The reported findings have important implications for molecular genetic studies of nicotine dependence, but there are limitations that should be noted. For example, the UCSF Family sample was originally selected for alcohol dependence. Thus, it is not clear how the reported findings will generalize to populations without this bias, though a previous study reporting evidence of linkage to the chromosome 2 region used a sample selected for nicotine rather than alcohol dependence (Loukola et al., 2008). Additionally, categorizing ‘never smokers’ and ‘not nicotine dependent’ participants as unaffected individuals may have influenced study results (Munafo et al., 2004).
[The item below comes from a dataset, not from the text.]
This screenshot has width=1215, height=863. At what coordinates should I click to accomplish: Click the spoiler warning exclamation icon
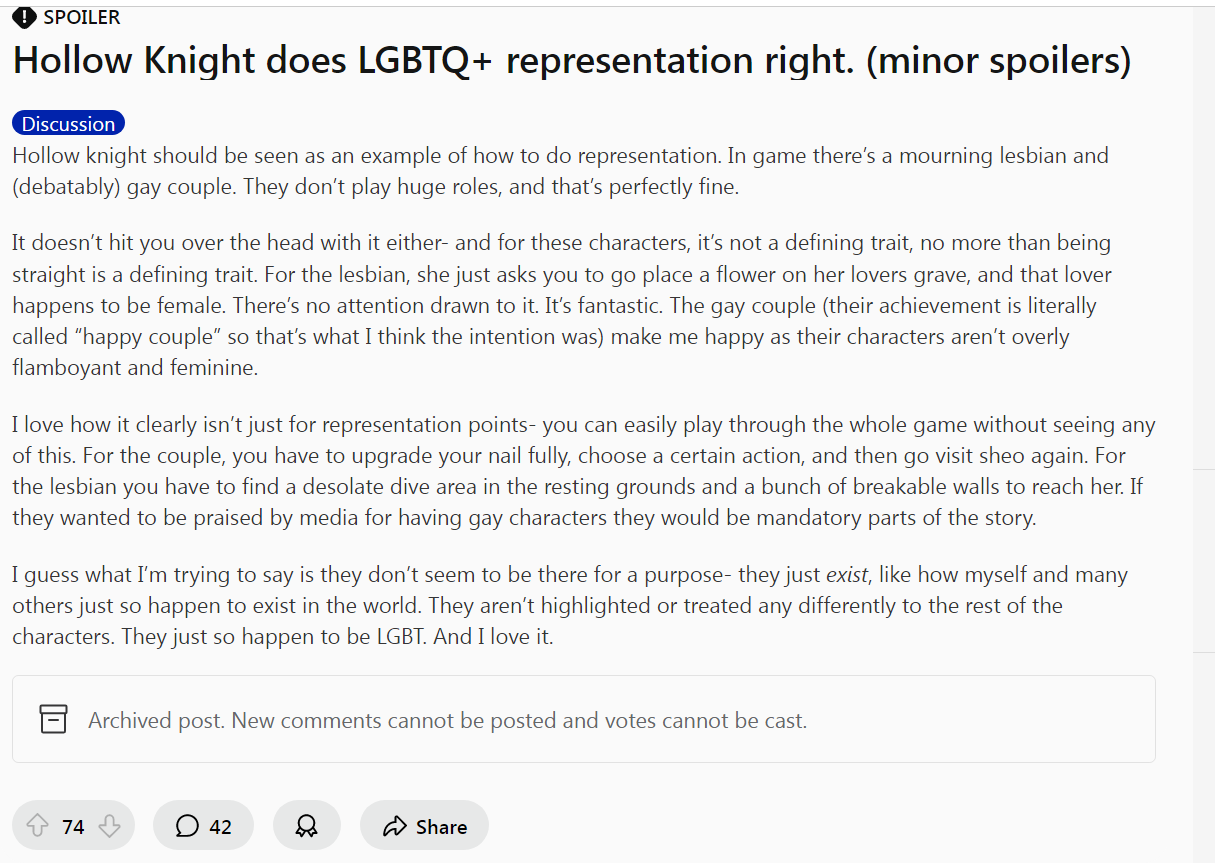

Given that unique genetic influences contribute to the initiation and persistent use of tobacco (Madden & Heath, 1995), combining these participants into a single unaffected category likely limited our ability to detect these unique genetic influences. Nonetheless, there is substantial overlap in the genetic influences contributing to these stages of tobacco use (Sullivan and Kendler, 1999), providing justification for this approach. The statistical power of the present study is another possible limitation. Linkage studies lack sufficient statistical power for identifying loci with small effects, and this may explain the lack of support for loci such as chromosomes 9q and 10q that have been previously linked to nicotine dependence.
In summary, the current study adds to the literature by supporting evidence of genetic linkage of chromosome 2q to nicotine dependence. This study extends this finding by showing that this region confers risk to the full nicotine dependence diagnosis rather than a specific facet of the disorder. Finally, the present study suggests this locus, as well as the additional loci identified, confers risk to nicotine but not alcohol dependence, thus providing evidence that this genomic region may harbor a gene specifically involved in the physiological effects and/or metabolism of nicotine.
Declaration of Interest: Supported by funds from the State of California for medical research on alcohol and substance abuse through the University of California at San Francisco. Additional support was provided by the Ernest Gallo Clinic and Research Center (KCW), AA10201 and U54 RR0250204 (CLE), and T32 AA007573 (IRG).
The authors report no additional disclosures or conflicts of interest relevant to this manuscript.